All Keith seems to see is the dull purple arm at Shiro’s right side, the faint glow it emits, and nothing else.

.x.

It had sounded, at first, like a child’s cry in Keith’s mind. He thought he was hearing things, or that someone was passing by in a car - grief, trauma, it called to him.

But it’d gotten louder as Keith had listened to Katie’s brother sing and he’d pulled on his shoes, and louder still as the two voices Katie seemed to recognize neared the house.

And then the tall Altean guy pushes open Katie’s door, and Keith’s mind sings so sharply and then falls into silence so abruptly that he’s almost rocked back on his heels, everything else falling away.

He wants to reach out, to touch the arm, so vivid and real and  _more_. Keith has read innumerable fantasy books, and all he can think of is  _an arm more real than real_. Reality seems to pale around the arm, a three-dimensional vision in a two-dimensional world.

Keith doesn’t even realize that no one is talking until Katie touches his arm and he looks down at her. She’s frowning, mouth pursed and drawn, and it all hits him, all at once - the screaming emotion from the Altean’s arm, or the memory of it; Katie, radiating confusion, loyalty, a fierce devotion to protect, even if she didn’t know what Keith was thinking. Beyond her in one direction, Matt whistles obliviously. Outside, Katie’s friends peer around the - well muscled, broad - shoulder of the Altean, curious as to why they can’t get inside.

It’s harder than he anticipated, packing it all away, slicing his emotions down to ribbons and then bundling them up into boxes in his mind, but he does it. He smiles down at Katie, adjusts his sweater, says, “I’ll see you Tuesday, Katie,” turns to the Altean and Katie’s two human friends, says, “Gentlemen,” like he’s greeting her parents, awkward and not meeting anyone’s eyes. He eases past the Altean, down the charming creaky stairs and down the street.

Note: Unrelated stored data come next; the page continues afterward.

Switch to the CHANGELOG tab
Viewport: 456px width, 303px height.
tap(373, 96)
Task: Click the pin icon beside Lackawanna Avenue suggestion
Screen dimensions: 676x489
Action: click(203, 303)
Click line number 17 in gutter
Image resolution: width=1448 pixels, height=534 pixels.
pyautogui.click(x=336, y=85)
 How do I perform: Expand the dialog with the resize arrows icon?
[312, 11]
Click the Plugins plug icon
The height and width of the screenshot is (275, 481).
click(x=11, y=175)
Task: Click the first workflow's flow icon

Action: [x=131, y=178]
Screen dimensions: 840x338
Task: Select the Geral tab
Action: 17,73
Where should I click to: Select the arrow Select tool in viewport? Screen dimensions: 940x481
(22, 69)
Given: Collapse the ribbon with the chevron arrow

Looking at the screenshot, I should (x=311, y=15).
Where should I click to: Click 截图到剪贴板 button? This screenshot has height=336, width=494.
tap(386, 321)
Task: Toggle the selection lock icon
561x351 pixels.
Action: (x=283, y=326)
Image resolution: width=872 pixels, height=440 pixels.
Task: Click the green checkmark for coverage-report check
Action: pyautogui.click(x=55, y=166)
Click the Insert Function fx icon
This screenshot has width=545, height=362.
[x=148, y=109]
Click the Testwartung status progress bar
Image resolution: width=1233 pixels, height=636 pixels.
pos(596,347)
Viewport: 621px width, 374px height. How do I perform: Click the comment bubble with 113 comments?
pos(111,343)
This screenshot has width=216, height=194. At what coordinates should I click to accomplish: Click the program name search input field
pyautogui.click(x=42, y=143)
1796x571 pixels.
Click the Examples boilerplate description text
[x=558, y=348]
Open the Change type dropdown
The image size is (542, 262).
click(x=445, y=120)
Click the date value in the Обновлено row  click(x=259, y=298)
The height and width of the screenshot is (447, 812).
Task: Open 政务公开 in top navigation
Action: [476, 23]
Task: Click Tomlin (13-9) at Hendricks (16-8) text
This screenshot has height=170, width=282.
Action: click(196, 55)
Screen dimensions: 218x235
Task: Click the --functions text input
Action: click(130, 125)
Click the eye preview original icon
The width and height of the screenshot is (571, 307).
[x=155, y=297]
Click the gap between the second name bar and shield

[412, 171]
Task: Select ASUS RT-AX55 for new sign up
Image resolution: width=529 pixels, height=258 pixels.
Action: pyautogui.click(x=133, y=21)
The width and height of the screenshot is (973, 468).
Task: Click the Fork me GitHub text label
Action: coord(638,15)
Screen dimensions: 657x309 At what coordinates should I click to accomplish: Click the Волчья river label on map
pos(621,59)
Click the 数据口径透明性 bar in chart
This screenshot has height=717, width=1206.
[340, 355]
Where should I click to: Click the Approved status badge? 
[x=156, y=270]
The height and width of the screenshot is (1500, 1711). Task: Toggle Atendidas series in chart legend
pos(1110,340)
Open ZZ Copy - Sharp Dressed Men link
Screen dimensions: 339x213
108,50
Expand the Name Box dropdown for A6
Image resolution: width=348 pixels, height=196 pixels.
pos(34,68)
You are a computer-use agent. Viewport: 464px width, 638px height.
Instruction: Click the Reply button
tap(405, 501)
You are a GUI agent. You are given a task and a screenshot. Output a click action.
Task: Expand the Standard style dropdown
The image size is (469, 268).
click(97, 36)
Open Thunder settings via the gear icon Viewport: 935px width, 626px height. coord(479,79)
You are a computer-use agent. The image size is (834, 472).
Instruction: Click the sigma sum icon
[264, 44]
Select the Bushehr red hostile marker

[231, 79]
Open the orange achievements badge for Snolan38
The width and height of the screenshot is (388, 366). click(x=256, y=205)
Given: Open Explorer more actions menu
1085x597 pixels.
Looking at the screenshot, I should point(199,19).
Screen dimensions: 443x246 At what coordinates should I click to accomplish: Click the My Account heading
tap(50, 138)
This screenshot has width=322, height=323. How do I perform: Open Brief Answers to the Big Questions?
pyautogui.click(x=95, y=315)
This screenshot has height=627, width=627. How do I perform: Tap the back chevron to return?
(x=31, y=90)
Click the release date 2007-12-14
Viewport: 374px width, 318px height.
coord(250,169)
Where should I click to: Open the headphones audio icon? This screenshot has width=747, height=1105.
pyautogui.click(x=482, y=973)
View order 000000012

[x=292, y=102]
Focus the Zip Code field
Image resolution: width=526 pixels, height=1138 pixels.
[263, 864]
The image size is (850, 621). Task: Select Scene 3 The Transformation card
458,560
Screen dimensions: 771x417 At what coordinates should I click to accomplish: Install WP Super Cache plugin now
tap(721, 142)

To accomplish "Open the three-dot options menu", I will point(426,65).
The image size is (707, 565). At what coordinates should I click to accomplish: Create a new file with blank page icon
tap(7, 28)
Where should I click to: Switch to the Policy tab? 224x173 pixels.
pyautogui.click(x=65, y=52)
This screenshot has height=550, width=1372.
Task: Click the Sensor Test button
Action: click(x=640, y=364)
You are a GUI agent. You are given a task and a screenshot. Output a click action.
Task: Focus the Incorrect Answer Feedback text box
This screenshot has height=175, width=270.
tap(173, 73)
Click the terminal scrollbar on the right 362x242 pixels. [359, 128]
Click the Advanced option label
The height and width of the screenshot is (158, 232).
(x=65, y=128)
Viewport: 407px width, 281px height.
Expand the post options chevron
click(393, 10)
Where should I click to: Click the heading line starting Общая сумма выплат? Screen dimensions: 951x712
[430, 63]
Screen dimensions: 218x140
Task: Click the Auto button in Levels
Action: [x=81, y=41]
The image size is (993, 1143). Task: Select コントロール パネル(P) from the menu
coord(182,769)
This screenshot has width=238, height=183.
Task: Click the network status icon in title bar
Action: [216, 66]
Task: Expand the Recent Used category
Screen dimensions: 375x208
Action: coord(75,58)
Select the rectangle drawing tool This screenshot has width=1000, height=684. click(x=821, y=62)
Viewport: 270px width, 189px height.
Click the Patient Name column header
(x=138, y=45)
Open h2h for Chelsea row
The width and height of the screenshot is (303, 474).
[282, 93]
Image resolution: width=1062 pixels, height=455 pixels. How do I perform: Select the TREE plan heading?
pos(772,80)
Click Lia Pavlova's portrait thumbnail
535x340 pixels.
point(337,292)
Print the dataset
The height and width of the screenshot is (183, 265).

He makes it home on autopilot, barely noticing the bus ride. He unlocks his door, kicks off his shoes, walks to his room all without seeing any of it, mind whirling with the implications of what he’s seen, what he knows, what the lines being drawn mean, the picture they make.

When he finally comes back into himself he’s curled up on the bed, staring at his ceiling. The light catches on the glow-in-the-dark stars stuck to the ceiling, their scattered clusters drawing his eyes along unconsciously, out of habit.

 _What had that Altean been_ thinking _?_ Is his first thought, rubbing roughly at his face. Keith couldn’t be sure what spell the Altean had done to gain that arm, but he could feel the trauma of it, the fear, the cycle that fed it, that kept it living and anchored to the scarred stump of his shoulder.

 _Those scars were a paradigm._ He realizes, running over the image of the stump in his mind. What kind of paradigm though? Summoning? Transmutation? It had felt so… Keith didn’t have words for it. Not the right words.

Deep, natural, steady, jagged, rooted, strong. The arm was old magic, and old wound, and if he’d had it for as long as Keith  _thought_ he’d had it, then…

Then what?

Keith scrubbed his hands over his face again, pulling at his magic.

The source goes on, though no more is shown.